終了を示す値もZunDoko型のなかにいれてしまう実装にした。理由は「終了」の値についても(キ・ヨ・シ!という)「表示」があるので、それについても関数sayでまとめてあつかったほうが、きれいだからだ。型ZunDokoは自身をPreEndable _とするToEndableクラスのインスタンスだ。終了を意味する値endValueはKiyoshiとする。
関数main
関数zundokoに必要な引数をあたえると出力用のキューが手に入る。このキューからズン、ドコ、キ・ヨ・シ!を取り出して、1行ずつ表示していく。取り出した値がキ・ヨ・シ!だったら全体を終了させる。
main :: IO ()
main = zundoko [Zun, Doko] [Zun, Zun, Zun, Zun, Doko] >>= \q -> loopIf
$ (<$) <$> (/= endValue) <*> putStrLn . say =<< atomically (dequeue q)
あまり、よくないと思いつつも、こういうコードを「きれいだなぁ」と感じてしまう。よくない。展開しよう。
main = do
q <- zundoko [Zun, Doko] [Zun, Zun, Zun, Zun, Doko]
loopIf $ do
z <- atomically $ dequeue q
putStrLn $ say z
pure $ z /= endValue
ということ。最近は関数returnの代わりに関数pureを使うのがマイブームだ。関数zundokoに「それぞれのスレッドがキューに押しこむ値のリスト」と「終了パターン」を引数としてあたえる。返り値である出力用のキューで変数qを束縛する。関数loopIfは引数である動作がTrueをかえすあいだ、その動作をくりかえす。くりかえされる動作のなかでは、キューqから要素を取りだして、それをputStrLn $ say z
で表示したうえで、終了するかどうかのブール値であるz /= endValue
をかえす。
試してみよう。
% stack build
% stack exec concurrent-zundoko-exe
ドコ
ズン
ズン
ドコ
ドコ
ズン
ドコ
ドコ
ドコ
ズン
ドコ
ドコ
ズン
ズン
ズン
ズン
ズン
ドコ
キ・ヨ・シ!
おまけ(PPAP)
終了をNothingで表現するほうの例も挙げておく。まずはpackage.yamlのexecutableに追加。
ppap:
main: ppap.hs
source-dirs: app
ghc-options:
- -threaded
- -rtsopts
- -with-rtsopts=-N
dependencies:
- concurrent-zundoko
モジュールMainを書く。
{-# LANGUAGE LambdaCase #-}
{-# OPTIONS_GHC -Wall -fno-warn-tabs #-}
module Main where
import Control.Concurrent.STM
import Data.Maybe
import Tips
import RealtimeQueueStm
import ZunDoko
data PPAP = Pen | Pineapple | Apple deriving (Show, Eq)
say :: PPAP -> String
say = \case Pen -> "ペン"; Pineapple -> "パイナッポー"; Apple -> "アッポー"
main :: IO ()
main = zundoko [Pen, Pineapple, Apple] [Pen, Pineapple, Apple, Pen] >>= \q ->
loopIf $ (<$) <$> isJust <*> maybe (return ()) (putStrLn . say)

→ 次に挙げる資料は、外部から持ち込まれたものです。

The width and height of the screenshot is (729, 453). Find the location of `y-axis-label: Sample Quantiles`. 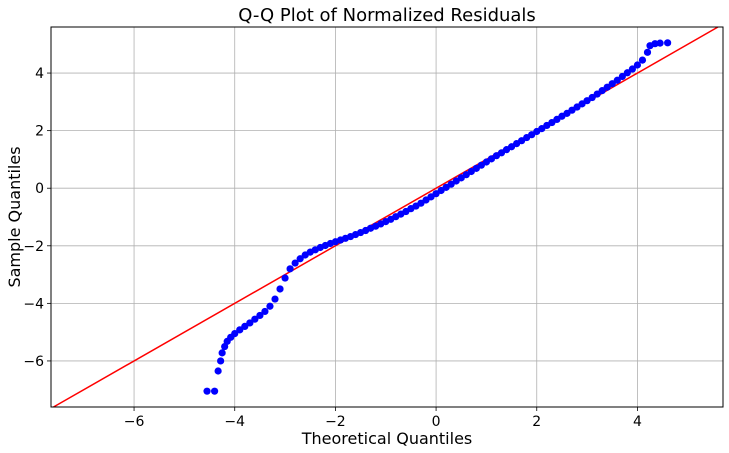

y-axis-label: Sample Quantiles is located at coordinates (14, 216).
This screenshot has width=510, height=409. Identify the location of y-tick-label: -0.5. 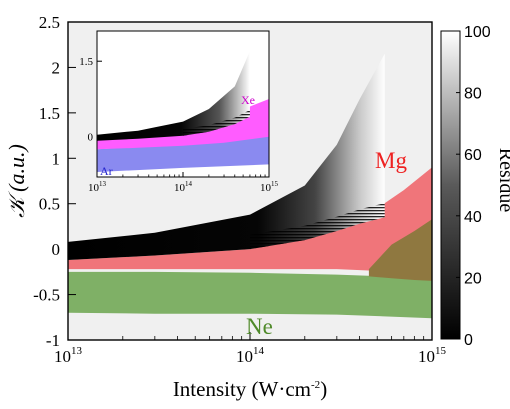
(46, 296).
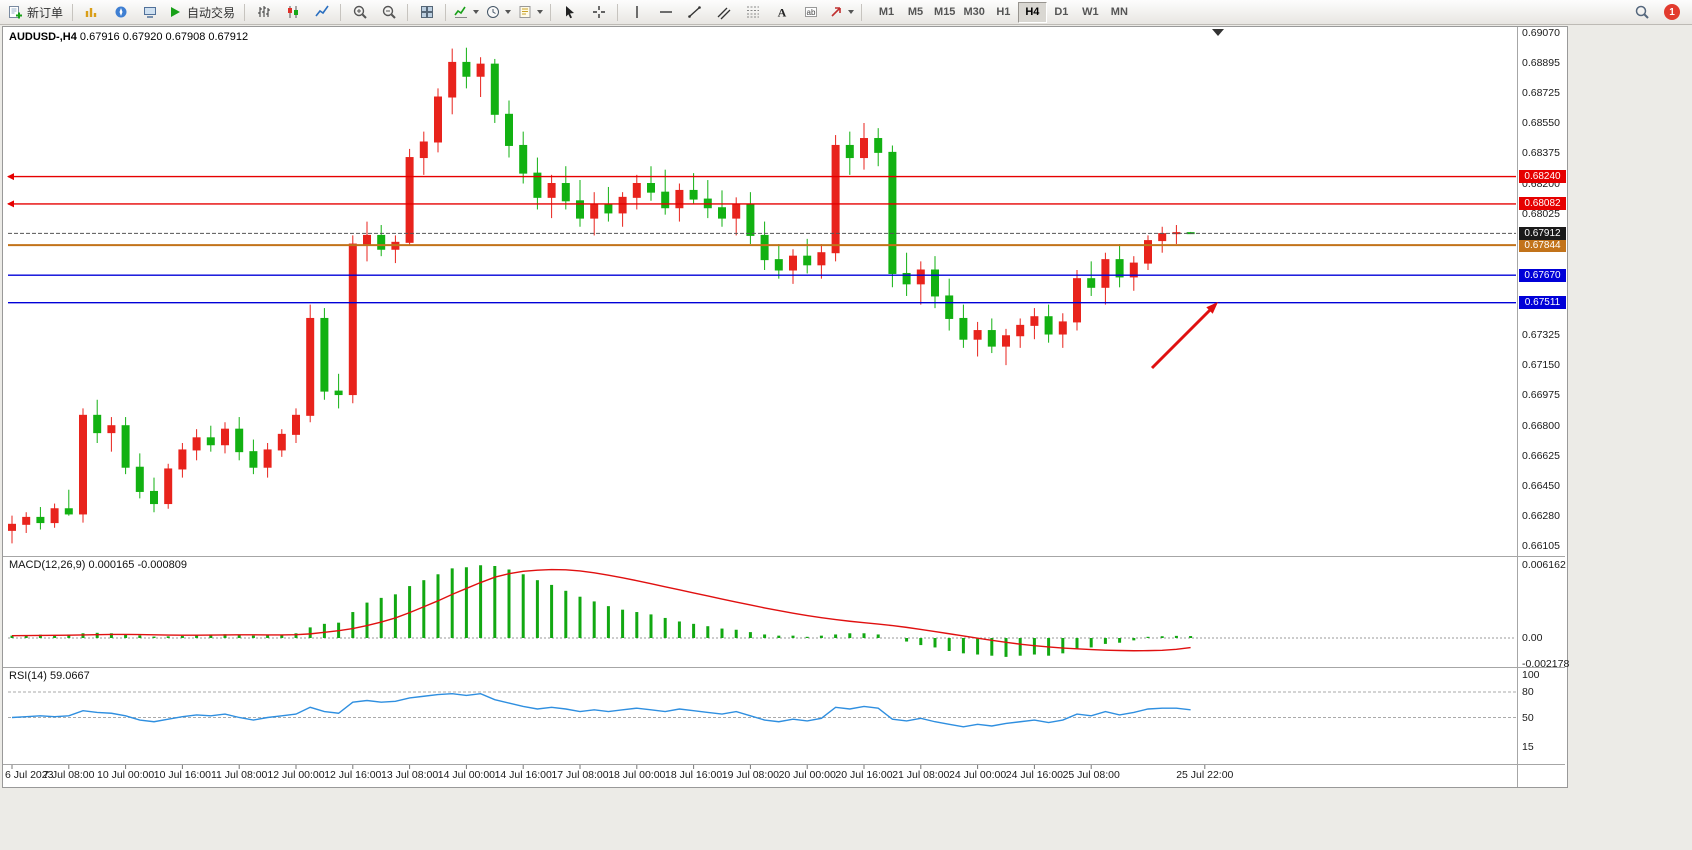 The width and height of the screenshot is (1692, 850). Describe the element at coordinates (98, 565) in the screenshot. I see `macd-indicator-label: MACD(12,26,9) 0.000165 -0.000809` at that location.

=<< atomically (dequeue q)
試してみよう。
% stack exec ppap
パイナッポー
アッポー
ペン
パイナッポー
アッポー
パイナッポー
パイナッポー
アッポー
ペン
パイナッポー
アッポー
ペン
まとめ
長くなってしまった。ズンドコキヨシをマルチスレッドにしたら、おもしろそうだと思ったのだけど、実際におもしろかった。STMとReal-Time Queueを紹介するだけのつもりだったのが、「終了判定」のところのコードが、あまりきれいに書けなかったことから、Knuth-Morris-Prattアルゴリズムを書かざるをえなくなり、「関数プログラミング 珠玉のアルゴリズムデザイン」をひっぱり出してきて、第17章を熟読することになった。

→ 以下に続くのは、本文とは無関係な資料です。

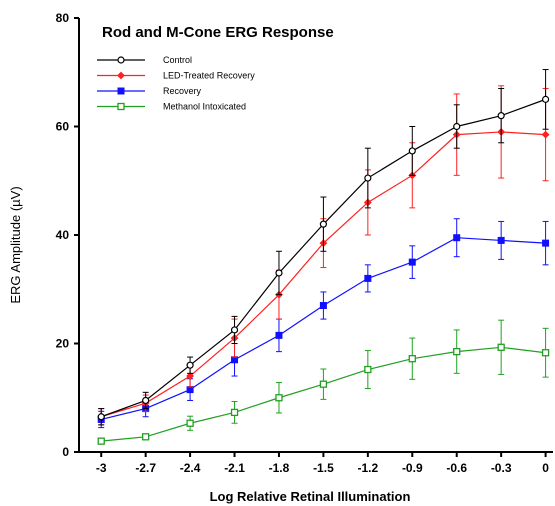 This screenshot has height=506, width=555. I want to click on legend-item: LED-Treated Recovery, so click(176, 76).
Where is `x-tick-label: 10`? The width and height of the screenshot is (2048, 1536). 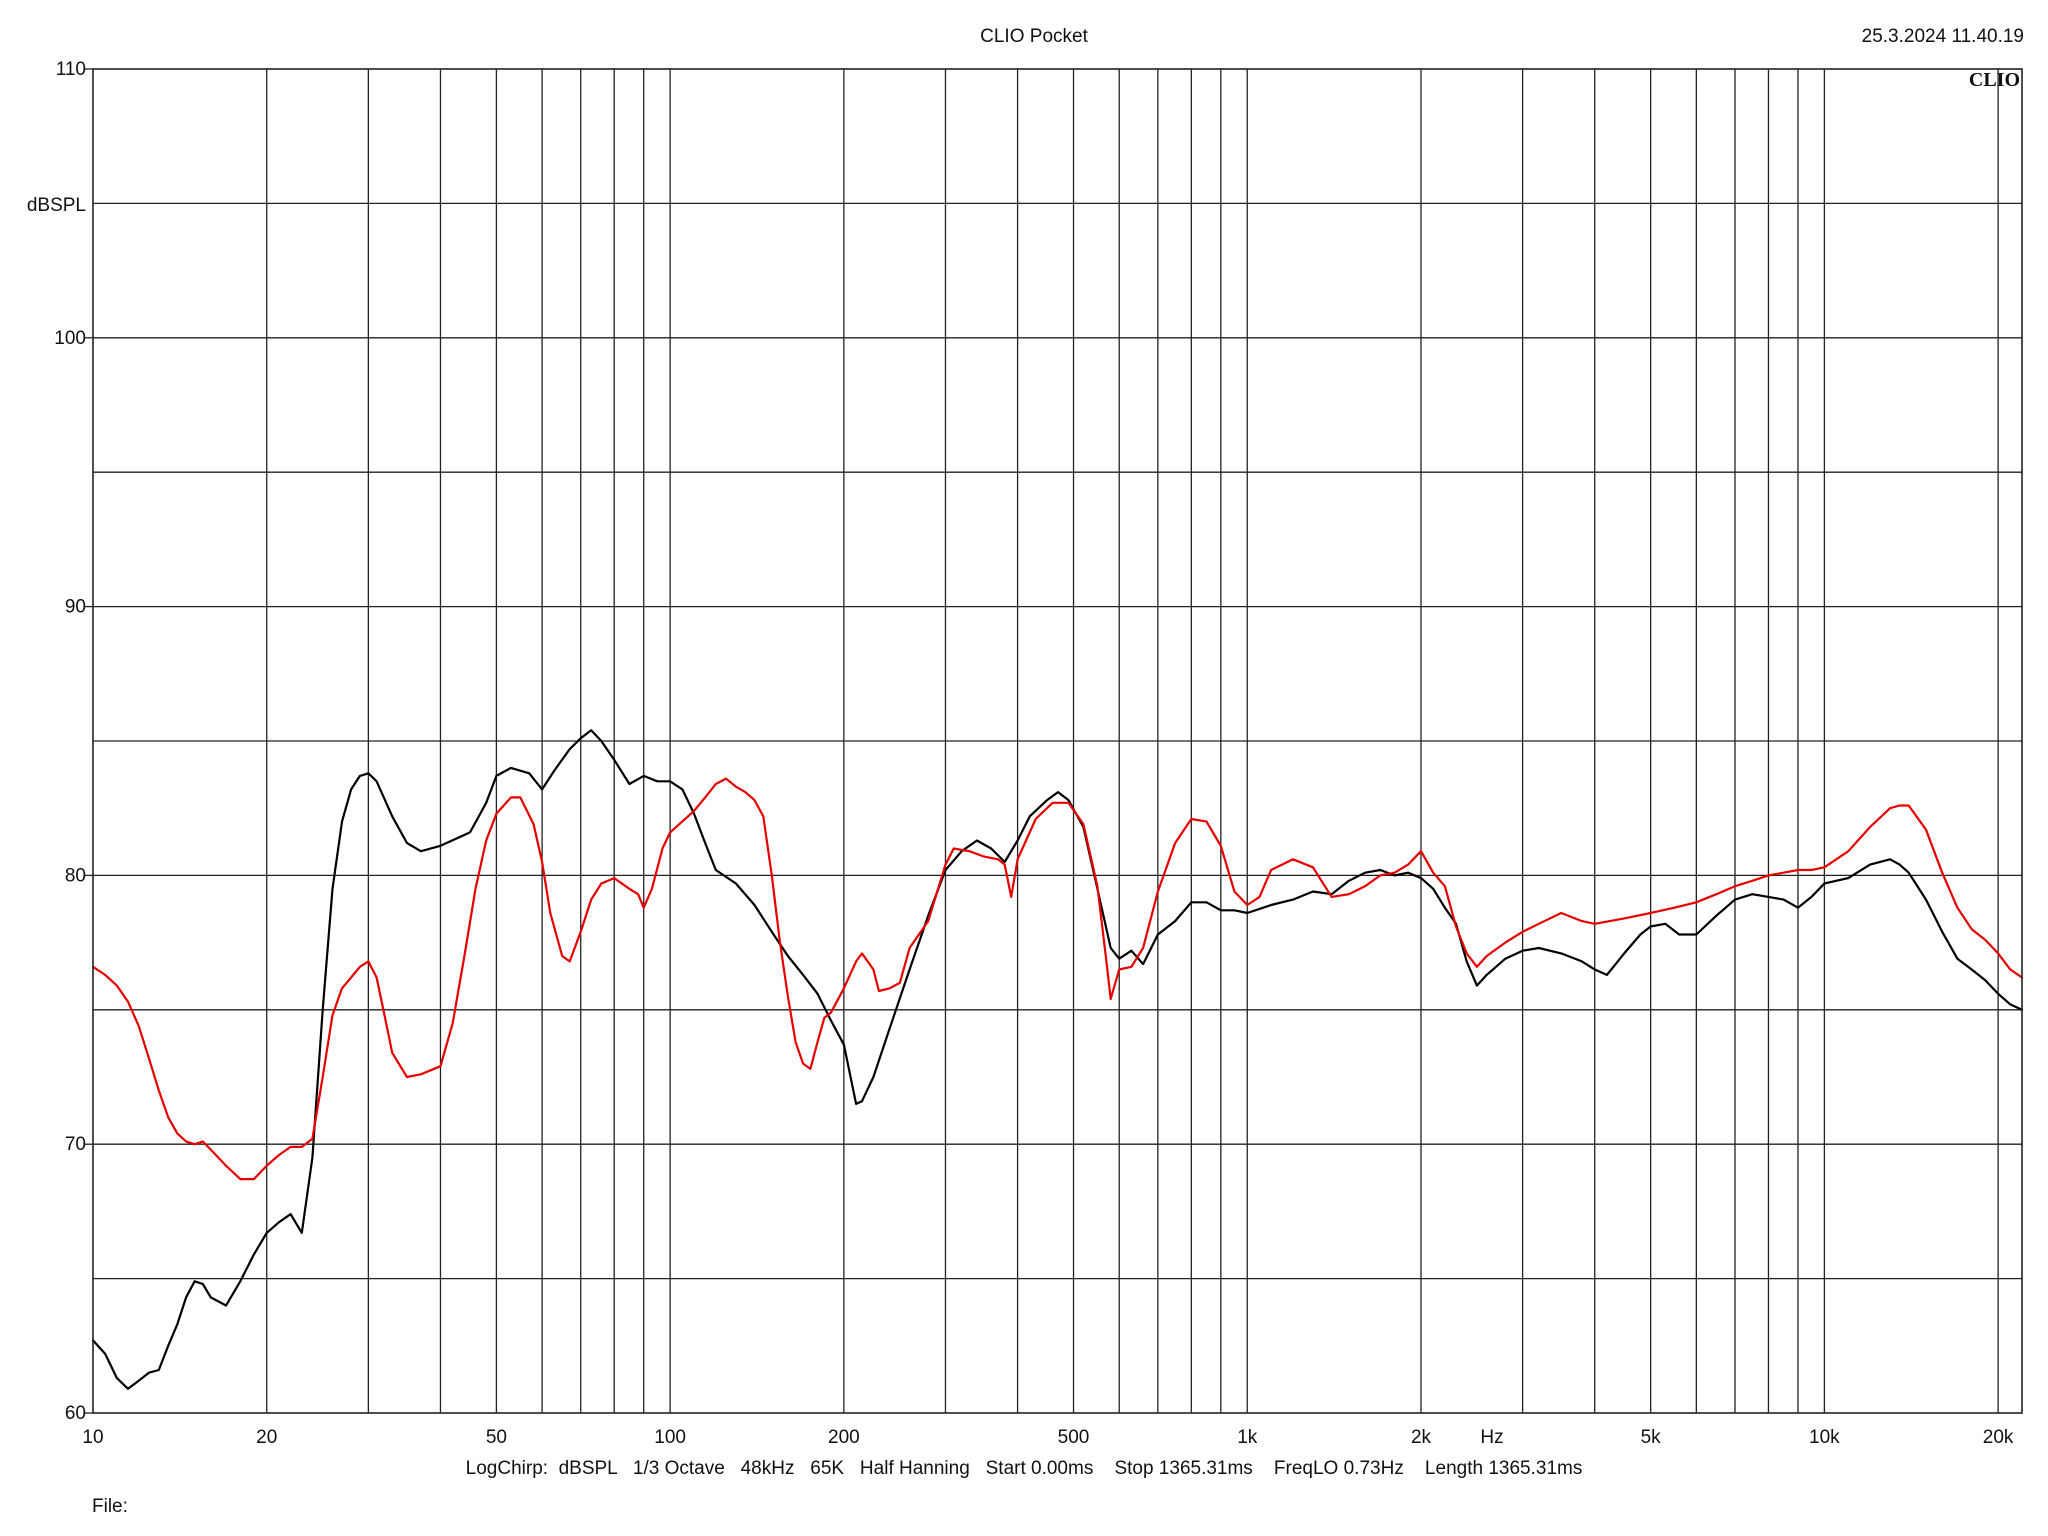 x-tick-label: 10 is located at coordinates (92, 1438).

また、Real-Time Queueを解説するうえで、関数show(というかprint?)がサンクをつぶしまくるのが気になったために、モジュールGHC.Exts.Heapの関数getClosureDataを使った。
あと、すでに長くなりすぎた記事なのでそのままにするが、本当なら「無限ループ」しているスレッドをほったらかしにしておくのはよくない。機能killThread :: ThreadId -> IO ()
あたりで後始末をするべきだろう。